Enterprises are moving beyond the early experimentation phase of artificial intelligence and are now demanding measurable outcomes, with ServiceNow vice-chairman Nick Tzitzon saying customers are fatigued by a year of AI proofs-of-concept and are shifting focus towards trusted platforms that can deliver return on investment, he informed Moneycontrol on the sidelines of the World Economic Forum in Davos.

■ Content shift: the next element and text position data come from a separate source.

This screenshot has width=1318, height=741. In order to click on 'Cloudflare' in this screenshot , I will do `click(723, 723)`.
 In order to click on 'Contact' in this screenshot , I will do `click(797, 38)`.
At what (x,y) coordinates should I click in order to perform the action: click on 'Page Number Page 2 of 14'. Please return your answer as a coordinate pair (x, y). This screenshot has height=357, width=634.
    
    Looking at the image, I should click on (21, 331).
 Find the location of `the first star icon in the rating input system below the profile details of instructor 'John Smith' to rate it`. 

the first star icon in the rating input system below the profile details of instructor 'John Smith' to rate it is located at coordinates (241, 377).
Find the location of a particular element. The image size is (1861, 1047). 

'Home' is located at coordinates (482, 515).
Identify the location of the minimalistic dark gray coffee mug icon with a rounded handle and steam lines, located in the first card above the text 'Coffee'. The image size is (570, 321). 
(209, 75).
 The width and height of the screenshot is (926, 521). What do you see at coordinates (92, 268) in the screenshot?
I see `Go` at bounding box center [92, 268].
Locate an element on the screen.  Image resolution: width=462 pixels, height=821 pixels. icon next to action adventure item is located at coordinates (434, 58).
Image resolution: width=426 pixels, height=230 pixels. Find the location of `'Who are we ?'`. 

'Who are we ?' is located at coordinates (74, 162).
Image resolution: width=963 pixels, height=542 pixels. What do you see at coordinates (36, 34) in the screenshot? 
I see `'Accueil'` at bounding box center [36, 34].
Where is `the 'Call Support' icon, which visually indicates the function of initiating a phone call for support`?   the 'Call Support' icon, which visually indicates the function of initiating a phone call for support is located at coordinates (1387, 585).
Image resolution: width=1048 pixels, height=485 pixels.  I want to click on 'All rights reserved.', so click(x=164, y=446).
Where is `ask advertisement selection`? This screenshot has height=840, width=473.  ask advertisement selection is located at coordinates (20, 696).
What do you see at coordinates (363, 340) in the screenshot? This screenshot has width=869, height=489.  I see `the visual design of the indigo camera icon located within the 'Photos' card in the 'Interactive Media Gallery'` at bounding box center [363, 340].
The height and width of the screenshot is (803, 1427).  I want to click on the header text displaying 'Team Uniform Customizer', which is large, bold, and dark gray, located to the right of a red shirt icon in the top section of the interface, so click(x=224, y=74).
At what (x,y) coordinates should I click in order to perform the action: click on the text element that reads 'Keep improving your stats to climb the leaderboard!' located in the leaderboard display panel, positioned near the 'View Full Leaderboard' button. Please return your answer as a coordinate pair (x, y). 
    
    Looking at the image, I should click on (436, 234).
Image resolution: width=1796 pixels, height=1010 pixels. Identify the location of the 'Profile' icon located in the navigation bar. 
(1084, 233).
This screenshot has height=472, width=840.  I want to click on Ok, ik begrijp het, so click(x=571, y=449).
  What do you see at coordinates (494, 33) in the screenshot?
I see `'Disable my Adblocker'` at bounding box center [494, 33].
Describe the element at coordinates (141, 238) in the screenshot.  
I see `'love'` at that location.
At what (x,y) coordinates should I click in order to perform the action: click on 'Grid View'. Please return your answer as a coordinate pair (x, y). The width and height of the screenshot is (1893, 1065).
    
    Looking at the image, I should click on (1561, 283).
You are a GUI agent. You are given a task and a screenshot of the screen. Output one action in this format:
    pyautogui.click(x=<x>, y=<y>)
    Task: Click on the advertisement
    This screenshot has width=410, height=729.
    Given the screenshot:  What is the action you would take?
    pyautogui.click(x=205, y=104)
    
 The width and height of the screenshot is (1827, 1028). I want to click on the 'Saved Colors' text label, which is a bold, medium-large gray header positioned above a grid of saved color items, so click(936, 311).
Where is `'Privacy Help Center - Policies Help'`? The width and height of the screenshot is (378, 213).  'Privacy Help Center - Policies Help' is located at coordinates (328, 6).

Tzitzon said the first wave of AI adoption across organisations was marked by widespread experimentation, but boardrooms are now prioritising meaningful business impact and return on investment from solutions they trust, rather than continuing with disconnected pilots. His remarks come against the backdrop of an MIT study that found 95 per cent of enterprise generative AI pilots fail to deliver measurable business impact or return on investment.

The World Economic Forum annual meeting, scheduled to be held from January 19 to 23, will convene nearly 3,000 leaders from more than 130 countries, including around 400 political leaders and 850 chief executives.

ServiceNow is positioning its platform as an AI control tower designed to orchestrate workflows and business outcomes across large enterprises, particularly as the number of AI agents operating within organisations continues to rise. Tzitzon referred to projections from industry research firm IDC that estimate more than one billion AI agents will be active across the global economy by 2029, raising critical questions around governance, access control and oversight.

He said enterprises will need clear visibility into which AI agents are permitted to access specific data and systems, and stated that ServiceNow’s role as an AI control tower places it at the centre of enterprise governance and security discussions.

Tzitzon further said enterprises are increasingly favouring a platform-led approach rather than deploying multiple disconnected AI tools, as customers want AI delivered in a way that is easy to use, well governed and capable of demonstrating measurable return on investment.

He added that ServiceNow is beginning to see a clear productivity case emerge, including within its own operations, with tasks that previously required manual intervention on both sides now being handled autonomously through coordinated AI agents.

According to Tzitzon, this shift is enabling productivity gains of 10 to 30 per cent, allowing employees to redirect time towards innovation and growth initiatives.

Looking ahead to 2026, he highlighted growth, reinvestment and workforce upskilling as key priorities, aligned with ServiceNow’s stated objective of deploying artificial intelligence in ways that meaningfully support people and organisations.